## What you have to do
Locate each line in the records below that contains the word "resolution", and copy those lines in full.
-- START OF Provided data --
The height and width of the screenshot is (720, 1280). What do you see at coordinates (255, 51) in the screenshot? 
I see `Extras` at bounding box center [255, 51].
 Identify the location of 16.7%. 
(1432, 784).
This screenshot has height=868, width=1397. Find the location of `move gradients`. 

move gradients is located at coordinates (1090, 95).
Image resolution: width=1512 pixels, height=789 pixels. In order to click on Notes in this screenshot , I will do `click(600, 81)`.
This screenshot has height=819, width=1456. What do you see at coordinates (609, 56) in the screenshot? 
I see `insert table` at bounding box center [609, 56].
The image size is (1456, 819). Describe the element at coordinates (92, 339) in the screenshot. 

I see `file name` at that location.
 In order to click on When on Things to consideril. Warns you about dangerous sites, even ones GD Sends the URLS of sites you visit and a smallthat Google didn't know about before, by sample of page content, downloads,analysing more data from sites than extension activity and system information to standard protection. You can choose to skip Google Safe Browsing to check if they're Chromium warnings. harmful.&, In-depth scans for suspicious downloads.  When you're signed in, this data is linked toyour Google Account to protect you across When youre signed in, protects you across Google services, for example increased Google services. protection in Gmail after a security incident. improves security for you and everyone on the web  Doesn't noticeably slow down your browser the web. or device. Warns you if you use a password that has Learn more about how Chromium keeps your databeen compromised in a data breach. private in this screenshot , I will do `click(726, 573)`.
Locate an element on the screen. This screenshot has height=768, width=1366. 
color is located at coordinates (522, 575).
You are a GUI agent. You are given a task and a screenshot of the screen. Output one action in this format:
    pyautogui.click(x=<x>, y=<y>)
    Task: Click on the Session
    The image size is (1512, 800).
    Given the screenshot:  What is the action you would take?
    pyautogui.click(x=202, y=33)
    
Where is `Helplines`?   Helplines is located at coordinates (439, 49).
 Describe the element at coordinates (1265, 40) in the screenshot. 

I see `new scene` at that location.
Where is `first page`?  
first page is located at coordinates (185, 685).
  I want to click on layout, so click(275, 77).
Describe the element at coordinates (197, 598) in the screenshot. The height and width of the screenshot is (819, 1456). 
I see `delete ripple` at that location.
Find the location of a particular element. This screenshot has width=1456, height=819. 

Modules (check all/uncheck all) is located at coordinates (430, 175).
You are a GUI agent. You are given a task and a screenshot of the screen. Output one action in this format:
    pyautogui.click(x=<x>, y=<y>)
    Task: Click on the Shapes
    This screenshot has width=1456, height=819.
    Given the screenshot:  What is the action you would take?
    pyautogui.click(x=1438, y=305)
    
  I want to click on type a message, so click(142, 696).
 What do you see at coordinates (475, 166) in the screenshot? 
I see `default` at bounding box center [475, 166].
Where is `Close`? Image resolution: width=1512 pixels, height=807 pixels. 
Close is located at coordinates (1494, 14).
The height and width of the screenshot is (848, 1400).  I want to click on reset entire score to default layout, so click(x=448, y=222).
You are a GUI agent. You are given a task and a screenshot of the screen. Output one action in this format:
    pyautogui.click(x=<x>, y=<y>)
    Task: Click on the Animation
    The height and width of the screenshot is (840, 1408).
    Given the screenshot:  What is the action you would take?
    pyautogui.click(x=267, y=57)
-- END OF Provided data --
## Finished answer
Image resolution: width=1512 pixels, height=789 pixels. In order to click on Notes in this screenshot , I will do `click(600, 81)`.
Where is `Close`? Image resolution: width=1512 pixels, height=807 pixels. 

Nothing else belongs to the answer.